The items do not present themselves in the digital collection in the same order that they do in the physical collection. Newspaper clippings were not scanned because of copyright issues. Whenever possible, materials that were originally attached were scanned together. To see the collection in its entirety and in its original order, we encourage you to visit UH Special Collections.
This historical photograph collection features past UH Presidents and Chancellors, members of the Board of Regents, faculty and department chairs, accomplished athletes, famous campus visitors, and distinguished alumni. Most of the photographs date from the 1980s or earlier. Alphabetized by the subjects’ first names, the collection comprises more than 250 people, many represented by more than one image.
Each person’s photograph is accompanied by her or his UH title or a descriptive paragraph. In addition to notable University figures, the collection contains several photographs of Shasta, the live cougar mascot, in different incarnations through the years (Shasta, Shasta III, and Shasta V).
Visiting dignitaries over the decades include U.S. Presidents Harry S. Truman, Dwight D. Eisenhower, Lyndon B. Johnson, and George H.W. Bush; U.S. Representatives and Senators Barbara Jordan, Sheila Jackson Lee, George McGovern, and Phil Gramm; and U.S. Supreme Court Justice Sandra Day O’Connor. State and regional politicians include Texas Governors Price Daniel, Preston Smith, and Ann Richards; Houston Mayors Oscar Holcombe, Louie Welch, Kathy Whitmire, Bob Lanier, and Lee Brown; and San Antonio Mayor Henry Cisneros.
Some of the people representing UH’s rich athletic tradition include football coaches Bill Yeoman and Jack Pardee; Heisman Trophy winner Andre Ware; track stars Jolanda Jones and Carl Lewis; and Hall of Fame basketball players Elvin Hayes, Clyde Drexler, and Hakeem Olajuwon.
Other famous campus visitors highlighted in this collection include actors Olympia Dukakis, Hal Holbrook, and Lynn Redgrave; local philanthropists Carolyn Farb and Dominique de Menil; playwrights Edward Albee, Ntozake Shange, and Tennessee Williams; author John Irving; hotel magnate Conrad N. Hilton; country singer Kenny Rogers; television reporters and personalities Geraldo Rivera and Marvin Zindler; groundbreaking heart surgeon Michael DeBakey; consumer advocate Ralph Nader; and longtime president of the Motion Picture Association of America (and UH alum) Jack Valenti.
This digital collection captures the excitement of some of the University of Houston’s finest moments in sports.

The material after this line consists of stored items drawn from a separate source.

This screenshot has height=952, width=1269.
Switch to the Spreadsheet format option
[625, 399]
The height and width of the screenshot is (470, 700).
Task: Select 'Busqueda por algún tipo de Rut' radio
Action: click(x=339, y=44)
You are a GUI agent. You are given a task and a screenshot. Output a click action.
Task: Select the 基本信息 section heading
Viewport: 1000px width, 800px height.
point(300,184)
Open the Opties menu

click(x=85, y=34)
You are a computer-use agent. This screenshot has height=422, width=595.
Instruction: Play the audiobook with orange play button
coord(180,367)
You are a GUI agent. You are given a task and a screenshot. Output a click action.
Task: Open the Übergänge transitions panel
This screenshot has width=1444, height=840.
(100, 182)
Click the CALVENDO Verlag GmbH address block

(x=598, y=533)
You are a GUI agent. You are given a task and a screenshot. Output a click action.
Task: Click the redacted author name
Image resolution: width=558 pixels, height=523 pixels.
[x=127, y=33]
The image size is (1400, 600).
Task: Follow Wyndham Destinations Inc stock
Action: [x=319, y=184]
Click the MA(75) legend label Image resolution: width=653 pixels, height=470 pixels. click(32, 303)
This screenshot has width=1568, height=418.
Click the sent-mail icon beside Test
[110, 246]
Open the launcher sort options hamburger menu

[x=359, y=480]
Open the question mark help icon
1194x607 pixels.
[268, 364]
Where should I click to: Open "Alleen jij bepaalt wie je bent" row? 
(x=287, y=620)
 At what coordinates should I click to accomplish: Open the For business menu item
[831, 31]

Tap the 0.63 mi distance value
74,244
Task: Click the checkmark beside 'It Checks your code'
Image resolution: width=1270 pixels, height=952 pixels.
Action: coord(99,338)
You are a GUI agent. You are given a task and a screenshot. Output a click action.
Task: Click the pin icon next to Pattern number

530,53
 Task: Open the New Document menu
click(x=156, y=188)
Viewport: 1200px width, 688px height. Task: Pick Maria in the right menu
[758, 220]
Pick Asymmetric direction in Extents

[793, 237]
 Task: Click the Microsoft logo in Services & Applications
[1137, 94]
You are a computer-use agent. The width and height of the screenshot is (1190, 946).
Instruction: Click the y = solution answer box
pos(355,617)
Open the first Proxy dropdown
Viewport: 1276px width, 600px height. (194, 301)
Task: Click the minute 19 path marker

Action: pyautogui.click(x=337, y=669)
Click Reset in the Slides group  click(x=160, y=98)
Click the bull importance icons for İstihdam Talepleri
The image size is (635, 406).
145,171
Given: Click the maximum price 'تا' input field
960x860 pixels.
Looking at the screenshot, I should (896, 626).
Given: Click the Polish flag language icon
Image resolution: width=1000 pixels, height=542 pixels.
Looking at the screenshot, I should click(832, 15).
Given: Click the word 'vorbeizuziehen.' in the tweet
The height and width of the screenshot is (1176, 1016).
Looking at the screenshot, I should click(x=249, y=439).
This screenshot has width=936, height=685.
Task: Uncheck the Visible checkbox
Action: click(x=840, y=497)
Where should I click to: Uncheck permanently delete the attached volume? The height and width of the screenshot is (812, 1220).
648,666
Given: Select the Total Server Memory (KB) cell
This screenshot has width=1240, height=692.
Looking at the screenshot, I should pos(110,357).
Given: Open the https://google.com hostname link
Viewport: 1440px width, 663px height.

Featuring images from the Championship Publications Series of the Athletic Department Records, the collection consists of playbooks and scorebooks related to University of Houston championship sports teams (1954-1996). Included are approximately forty programs and publications related to the University’s championship football, track and field, golf swimming, volleyball, and basketball teams.
The University of Houston is the home to one of the most storied athletics programs in the nation. The Cougars have won 62 NCAA individual championships and 17 NCAA team titles, been in 21 bowls, appeared in five NCAA Final Fours in men's basketball, and earned a berth to the College World Series.
In addition, UH can boast of more than 899 All-America award winners and 39 Olympic medal winners, including 20 Gold Medals. Cougars have reached elite status in several professional sports- a Master's champion, a NBA MVP, a Cy Young Award winner, and three of the NBA's Top 50 Greatest Players.
The playbooks, programs and scorebooks in this digital collection are excellent resources for statistics.